I have watched in dismay the past few years as the ugly side of Americana has crept out from the shadows.  That person inside me, the one who was born with Carly, has recoiled in grief and shame at what I see.  When I watched George Floyd cry out for his mother, it broke something inside me.  I don't know a mother who watched that happen who hasn't felt the same way.  Is it all bad out there? No.  Are all Trump supporters crazy racists? No. There are a LOT of great people I know and respect who still support Donald Trump.  I struggle to understand why.  Character matters because it influences everything we do and everything we are.  But, for my own peace of mind, I used a bi-partisan issue alignment survey to see who most closely reflects my ideals.  And, it wasn't Donald Trump.  It wasn't Donald Trump because this person inside me has come to realize that government should act on behalf of its people, and not just the rich ones.  It should be heavily invested in infrastructure, education, healthcare, and civic responsibility.  When we, as a society, invest in those things, all of society benefits.  

These are not radical leftist ideas, either.  Our founding fathers, flawed individuals with brilliant minds and a vision of the future, shared the idea that government works for the people and education was vital to civic engagement and success.  I can celebrate their vision while acknowledging the hypocrisy intertwined in their principles.  I am keenly aware that property-holding, educated, white men are who the founders had in mind.  Constitutional originalists would certainly not be in support of "hysterical" women in power as the Vice President or Supreme Court Justice.  Remember that in the coming days when the conversation turns to the intentions of the founders.  The founders intended for white, land owning men to benefit from government and make all decisions about society.  People of Color were not human, they were less than a person.  Remember, remember.  We must learn from and ultimately leave history behind.

Today, as the media declares Joe Biden a president elect, I rejoice.  I rejoice that we again have an opportunity to return to dignity.  That we can have conversations about the value of human life.  I have been shocked by how many Pro-Life people refuse to wear masks or fund healthcare.  Pro-Life shouldn't be a stance centered on the unborn - it should be about the value of every life, of all of God's children, living, dead, and unborn.  But I digress.

I have a complicated relationship with politics.  I am Pro-Life for me, but convinced that every person's agency should be protected.  Some would call that Pro-Choice.  I prefer Pro-Human.  I believe that you, and I, have the right to live freely, without fear.  I believe we have the right to determine our own path.  I believe that God lives and loves us all, without boundaries.  I believe that we should watch out for, lift, and share with each other.  If I've got enough, and these days far more than enough, I believe in reciprocating my blessings through a higher tax rate.

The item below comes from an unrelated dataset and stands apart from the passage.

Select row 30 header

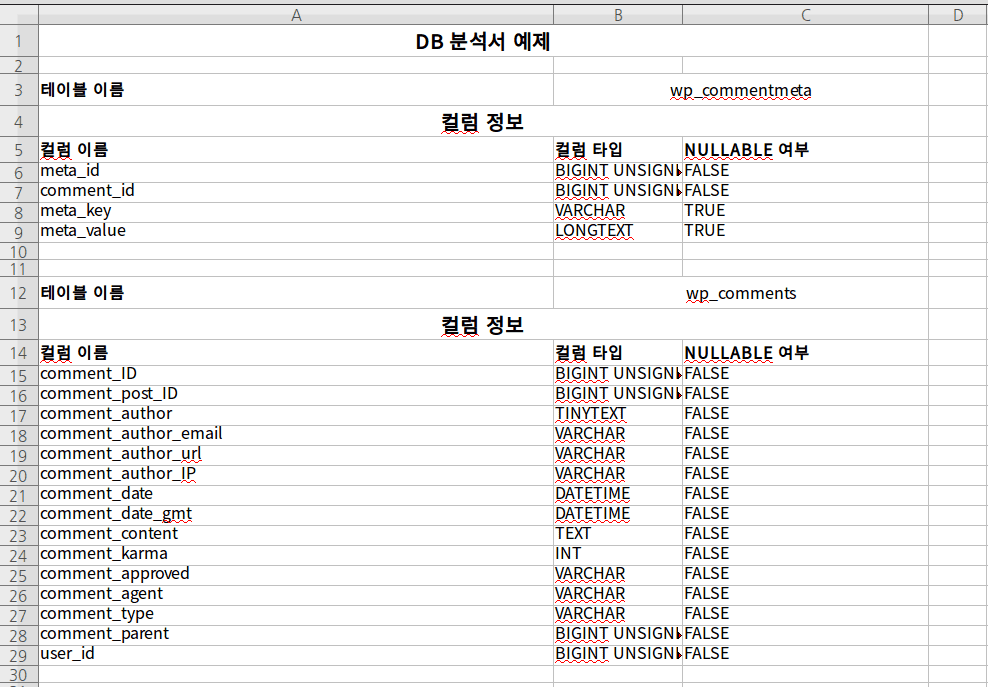19,675
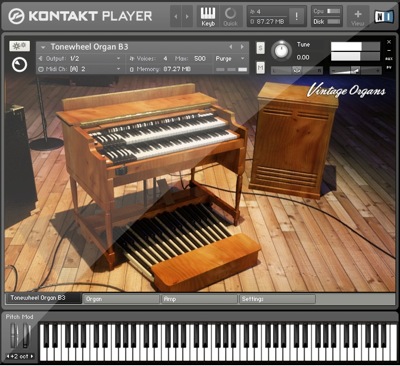This screenshot has height=366, width=400.
Task: Toggle the Solo S button
Action: [260, 48]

When you do better, I do better too.  Every child should have the best education.  Every person should be able to visit the doctor without going bankrupt.  Every person deserves a living wage if they are working to live.  

I'm proud of the person inside me who has expanded her boundaries.  I'm proud that I can recognize, respond to, and change the latent racist ideas inside me.  As a mother of a strong Black young woman, I have had to confront my own stupidity several times.  And the stupidity of others.  The beauty of agency is that we can all choose.  I choose change.  I choose hope.  I choose to do better, become better, and I hope the same for you. 

So, I guess it's really not that complicated.  I'm not a Republican, Democrat, Independent, Socialist, Libertarian - I'm a Humanist.